Once you find the line that contains "#harga emas (491, 292)", write out that line and every line after it to the end of the records, exactly and with nothing else.
Segment Open
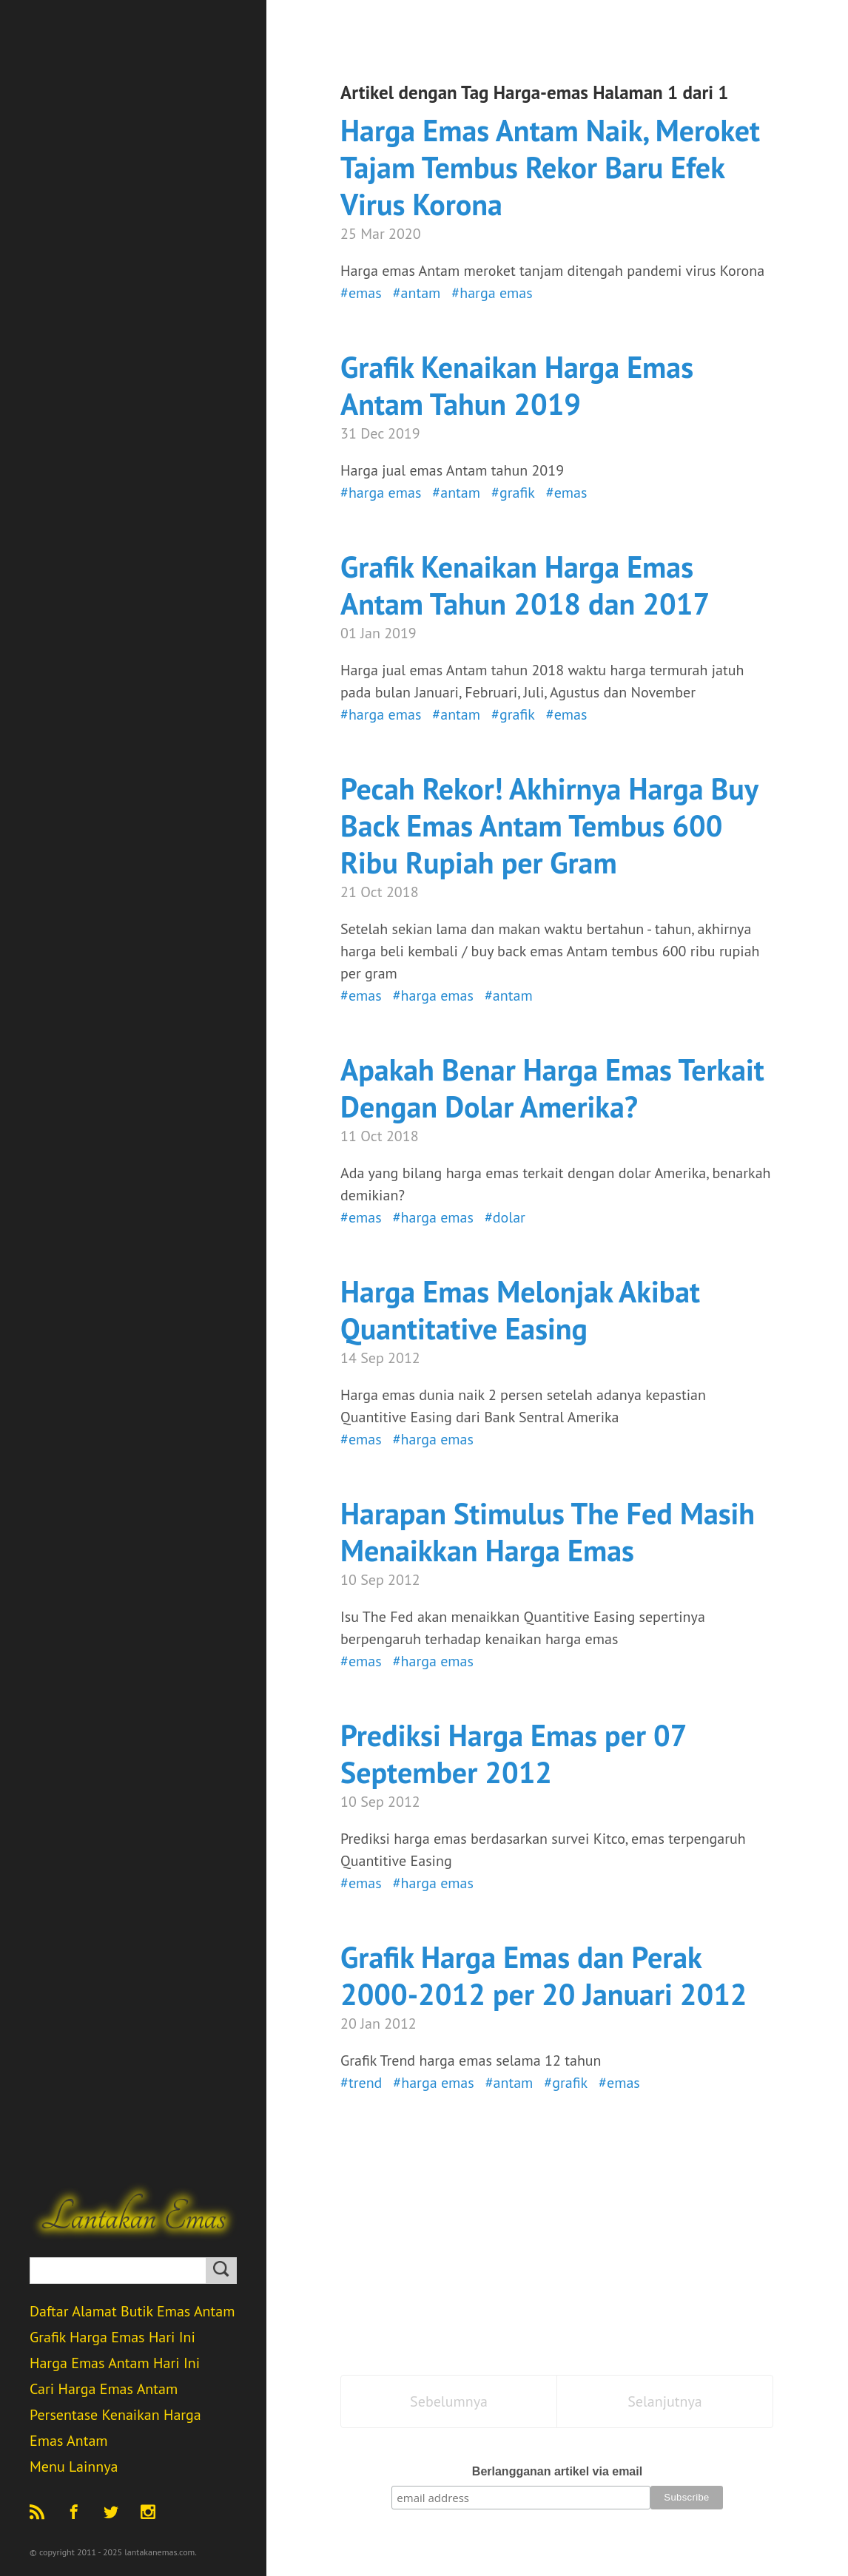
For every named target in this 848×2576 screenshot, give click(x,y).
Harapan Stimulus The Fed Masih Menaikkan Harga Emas (547, 1531)
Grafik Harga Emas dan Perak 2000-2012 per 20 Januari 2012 (543, 1975)
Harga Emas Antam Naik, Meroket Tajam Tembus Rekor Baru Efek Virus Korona (550, 167)
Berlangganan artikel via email (557, 2471)
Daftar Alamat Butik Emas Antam (132, 2311)
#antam (417, 292)
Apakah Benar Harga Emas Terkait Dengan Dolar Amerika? (552, 1088)
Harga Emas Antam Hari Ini (115, 2363)
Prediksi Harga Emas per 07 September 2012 (512, 1753)
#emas (361, 292)
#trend (361, 2082)
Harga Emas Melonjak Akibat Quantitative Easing (520, 1310)
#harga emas (491, 292)
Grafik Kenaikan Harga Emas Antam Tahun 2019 (516, 385)
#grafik (513, 492)
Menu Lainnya (74, 2466)
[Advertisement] (557, 2241)
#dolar (505, 1217)
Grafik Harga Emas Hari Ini (112, 2337)
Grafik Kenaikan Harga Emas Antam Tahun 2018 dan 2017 (525, 585)
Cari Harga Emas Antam (104, 2388)
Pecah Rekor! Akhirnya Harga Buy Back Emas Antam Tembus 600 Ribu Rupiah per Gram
Segment Closed
* [EXERCISE RESPONSE]
#harga emas (491, 292)
Grafik Kenaikan Harga Emas Antam Tahun 2019 (516, 385)
#grafik (513, 492)
Menu Lainnya (74, 2466)
[Advertisement] (557, 2241)
#dolar (505, 1217)
Grafik Harga Emas Hari Ini (112, 2337)
Grafik Kenaikan Harga Emas Antam Tahun 2018 dan 2017 (525, 585)
Cari Harga Emas Antam (104, 2388)
Pecah Rekor! Akhirnya Harga Buy Back Emas Antam Tembus 600 Ribu Rupiah per Gram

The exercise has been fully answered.